Transcribe the records underneath word for word, and leave no line out.

Data for this task |
◇ ◇ ◇

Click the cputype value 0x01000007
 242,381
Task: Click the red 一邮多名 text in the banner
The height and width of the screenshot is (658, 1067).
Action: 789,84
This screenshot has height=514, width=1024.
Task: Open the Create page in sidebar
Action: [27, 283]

◇ ◇ ◇

Output for this exercise |
Click the cputype value 0x01000007
 242,381
Task: Click the red 一邮多名 text in the banner
The height and width of the screenshot is (658, 1067).
Action: 789,84
This screenshot has height=514, width=1024.
Task: Open the Create page in sidebar
Action: [27, 283]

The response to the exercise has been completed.